最後に。ビジネスをビジネスとして扱わなかったために、燃え尽きてしまうフリーランサーがたくさんいます。

フリーランスとは会社経営です。自分の会社の新人CEOとして、クライアントに価値(ウェブサイトの再デザインによるオンラインセールスの成績アップなど)を提供しなければならないことを自覚してください。

つまり、フリーランサーたるもの、自分のビジネスに責任を持たなければなりません。よく見かけるのが、フリーになったはいいけどボスが増えただけという人。クライアントとの関係が、上司と部下みたいになっている人たちです。
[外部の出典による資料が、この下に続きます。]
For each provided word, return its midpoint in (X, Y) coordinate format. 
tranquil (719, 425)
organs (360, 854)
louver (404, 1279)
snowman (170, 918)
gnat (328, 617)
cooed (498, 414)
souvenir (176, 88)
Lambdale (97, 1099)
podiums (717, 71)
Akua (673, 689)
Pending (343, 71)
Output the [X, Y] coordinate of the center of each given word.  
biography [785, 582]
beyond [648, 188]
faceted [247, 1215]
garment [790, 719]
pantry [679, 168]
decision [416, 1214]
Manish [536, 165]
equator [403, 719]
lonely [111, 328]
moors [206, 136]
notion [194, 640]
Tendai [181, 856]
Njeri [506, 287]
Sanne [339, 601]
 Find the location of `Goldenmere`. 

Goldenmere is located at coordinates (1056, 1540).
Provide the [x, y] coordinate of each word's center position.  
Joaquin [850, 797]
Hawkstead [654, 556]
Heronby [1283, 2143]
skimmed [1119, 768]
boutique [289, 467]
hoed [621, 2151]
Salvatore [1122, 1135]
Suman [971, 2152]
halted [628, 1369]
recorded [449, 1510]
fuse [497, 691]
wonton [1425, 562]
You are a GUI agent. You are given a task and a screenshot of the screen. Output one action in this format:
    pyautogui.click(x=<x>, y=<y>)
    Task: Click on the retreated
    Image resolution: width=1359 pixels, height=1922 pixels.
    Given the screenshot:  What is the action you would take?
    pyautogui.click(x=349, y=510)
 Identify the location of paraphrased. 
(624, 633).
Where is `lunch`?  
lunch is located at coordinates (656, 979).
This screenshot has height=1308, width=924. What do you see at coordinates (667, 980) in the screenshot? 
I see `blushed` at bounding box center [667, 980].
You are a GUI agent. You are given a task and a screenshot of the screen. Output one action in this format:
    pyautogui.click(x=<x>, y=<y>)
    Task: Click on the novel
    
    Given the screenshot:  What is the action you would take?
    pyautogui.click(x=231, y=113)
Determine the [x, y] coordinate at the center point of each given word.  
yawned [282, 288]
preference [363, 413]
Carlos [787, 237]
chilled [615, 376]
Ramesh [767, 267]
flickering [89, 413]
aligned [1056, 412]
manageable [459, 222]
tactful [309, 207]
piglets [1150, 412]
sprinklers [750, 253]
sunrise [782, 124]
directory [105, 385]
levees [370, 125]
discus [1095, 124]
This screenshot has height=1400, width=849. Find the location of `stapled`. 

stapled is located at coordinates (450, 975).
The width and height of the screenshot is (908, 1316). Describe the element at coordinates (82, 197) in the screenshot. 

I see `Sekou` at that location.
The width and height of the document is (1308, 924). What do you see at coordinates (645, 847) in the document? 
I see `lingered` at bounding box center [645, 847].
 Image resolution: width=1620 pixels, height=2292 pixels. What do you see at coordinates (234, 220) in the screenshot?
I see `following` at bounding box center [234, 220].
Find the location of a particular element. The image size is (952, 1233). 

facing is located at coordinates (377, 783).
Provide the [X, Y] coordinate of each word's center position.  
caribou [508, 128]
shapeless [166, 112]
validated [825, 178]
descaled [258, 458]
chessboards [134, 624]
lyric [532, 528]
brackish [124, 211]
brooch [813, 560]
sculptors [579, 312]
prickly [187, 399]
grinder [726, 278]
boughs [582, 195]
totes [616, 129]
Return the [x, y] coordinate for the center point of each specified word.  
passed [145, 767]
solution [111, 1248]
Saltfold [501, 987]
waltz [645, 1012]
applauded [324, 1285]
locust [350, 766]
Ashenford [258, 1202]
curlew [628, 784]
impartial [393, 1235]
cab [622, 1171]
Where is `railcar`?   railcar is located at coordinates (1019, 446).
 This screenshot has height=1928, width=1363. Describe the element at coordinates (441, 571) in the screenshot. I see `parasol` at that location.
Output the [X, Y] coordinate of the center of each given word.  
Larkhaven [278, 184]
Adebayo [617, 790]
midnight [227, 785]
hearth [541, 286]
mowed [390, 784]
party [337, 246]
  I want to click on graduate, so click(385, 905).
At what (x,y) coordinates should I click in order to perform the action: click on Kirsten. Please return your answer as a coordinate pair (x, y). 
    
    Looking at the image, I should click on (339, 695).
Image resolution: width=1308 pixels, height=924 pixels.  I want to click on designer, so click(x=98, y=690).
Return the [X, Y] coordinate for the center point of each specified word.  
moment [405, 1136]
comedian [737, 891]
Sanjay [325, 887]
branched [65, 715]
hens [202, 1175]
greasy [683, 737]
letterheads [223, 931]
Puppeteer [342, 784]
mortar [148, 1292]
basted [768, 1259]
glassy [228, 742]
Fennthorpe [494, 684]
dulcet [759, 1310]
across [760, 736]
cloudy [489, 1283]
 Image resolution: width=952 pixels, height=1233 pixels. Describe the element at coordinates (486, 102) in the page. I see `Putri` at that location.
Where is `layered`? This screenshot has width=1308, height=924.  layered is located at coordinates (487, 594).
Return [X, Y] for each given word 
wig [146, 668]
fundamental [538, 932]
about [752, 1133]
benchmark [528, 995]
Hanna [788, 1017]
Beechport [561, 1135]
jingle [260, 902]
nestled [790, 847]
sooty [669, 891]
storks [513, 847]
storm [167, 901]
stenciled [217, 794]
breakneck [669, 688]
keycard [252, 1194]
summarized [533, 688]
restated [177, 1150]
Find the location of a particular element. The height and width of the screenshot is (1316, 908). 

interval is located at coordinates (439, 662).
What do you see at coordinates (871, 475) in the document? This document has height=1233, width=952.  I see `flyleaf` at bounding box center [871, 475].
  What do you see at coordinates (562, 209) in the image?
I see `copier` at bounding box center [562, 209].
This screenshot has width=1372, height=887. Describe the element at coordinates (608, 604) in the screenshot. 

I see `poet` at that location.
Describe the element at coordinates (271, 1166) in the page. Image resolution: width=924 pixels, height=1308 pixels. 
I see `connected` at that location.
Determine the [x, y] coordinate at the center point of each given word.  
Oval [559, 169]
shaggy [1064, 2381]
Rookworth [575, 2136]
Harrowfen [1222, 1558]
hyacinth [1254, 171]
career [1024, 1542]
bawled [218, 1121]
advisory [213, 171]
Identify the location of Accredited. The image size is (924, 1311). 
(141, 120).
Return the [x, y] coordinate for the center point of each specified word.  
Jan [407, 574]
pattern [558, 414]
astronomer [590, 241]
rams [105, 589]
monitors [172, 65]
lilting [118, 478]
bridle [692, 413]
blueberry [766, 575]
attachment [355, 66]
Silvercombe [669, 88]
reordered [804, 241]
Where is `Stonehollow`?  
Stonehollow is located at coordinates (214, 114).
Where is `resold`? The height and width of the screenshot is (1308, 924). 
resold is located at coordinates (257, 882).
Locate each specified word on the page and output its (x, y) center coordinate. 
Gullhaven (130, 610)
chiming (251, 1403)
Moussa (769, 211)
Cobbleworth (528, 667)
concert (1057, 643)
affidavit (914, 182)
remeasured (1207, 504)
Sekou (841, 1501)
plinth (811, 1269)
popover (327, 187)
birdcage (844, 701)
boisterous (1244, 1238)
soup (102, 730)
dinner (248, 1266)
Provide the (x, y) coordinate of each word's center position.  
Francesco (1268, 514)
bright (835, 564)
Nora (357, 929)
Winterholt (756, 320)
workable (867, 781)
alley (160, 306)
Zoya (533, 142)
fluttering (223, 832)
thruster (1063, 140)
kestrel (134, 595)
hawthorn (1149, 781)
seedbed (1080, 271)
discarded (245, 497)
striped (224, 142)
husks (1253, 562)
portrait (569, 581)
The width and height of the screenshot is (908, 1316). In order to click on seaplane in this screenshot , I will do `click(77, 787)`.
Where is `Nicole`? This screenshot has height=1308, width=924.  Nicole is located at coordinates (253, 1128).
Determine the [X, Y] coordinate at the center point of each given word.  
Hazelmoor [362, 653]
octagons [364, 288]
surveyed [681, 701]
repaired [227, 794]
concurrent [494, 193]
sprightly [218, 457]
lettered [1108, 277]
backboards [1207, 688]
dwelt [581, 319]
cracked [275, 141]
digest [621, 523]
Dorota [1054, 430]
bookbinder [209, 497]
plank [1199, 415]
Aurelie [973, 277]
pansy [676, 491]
会社を辞めてフリーになるのですから、今の仕事より得られるものが多くなければいけません。独立すれば柔軟性や自由、金銭的な自立が得られると思っているかもしれませんが、そうなるには、以下のような方法で、最初から強固な基盤を築く必要があります。

クライアントに間違った期待をさせない


福利厚生の不要な私たちは、クライアントにとって都合のいい社員のように扱われがち。でもプロとして、自分の成果は自分でコントロールしてください。つまり、クライアント要件にどう優先順位を付けて進めるか、進捗報告の手段と頻度、クライアントにあなたの仕事を認めてもらう方法などは、自分で決めるべきなのです。あなたは、自分の仕事を商品として扱うべきです。素晴らしい商品は、その製造過程と納品に一貫性がなければなりません。

アウトソースする


「この価値を提供できるのは自分だけだろうか」と自問してください。多くのフリーランサーが、請求書発行や簿記、支払いなどの業務を自分でやっています。これはかなりの時間と労力を無駄にします。また、アウトソースの経験を増やしておけば、将来的に二次下請けや従業員を雇用するときに役に立つでしょう。

請求額を増やして仕事量を減らす


価格を2倍にすれば、仕事を半分にしても生活水準が変わらないことにお気づきでしょうか? 自分の健康と幸せのために時間を使えずに、燃え尽きていくフリーランサーが多すぎます。いつも疲れ果てていることは、誇るべきことではありません。生きるために働くのであって、働くために生きるわけではないのです。目標とするライフスタイルや収入に合わせて、ビジネスを構築しましょう。まずは、請求金額を上げることから始めてください。


以上が、私がフリーに転身したときに犯した失敗を基にした、対応策です。独立を考えている一人でも多くの人に参考にしてもらえたら幸いです。私は幸運にも、タイミングよく素晴らしいクライアントと巡り合うことができました。支払いが遅れることもほとんどありません。

でも、このようなケースは例外です。多くのフリーランサーが、支払いの遅いクライアントに泣き寝入りしたり、自分や家族のための時間を取れずにいたりと悩んでいます。今は、フリーになるのは簡単な時代。だからこそ、失敗をしないように注意深く最初の一歩を踏み出してください。あなたの成功を祈っています。グッドラック!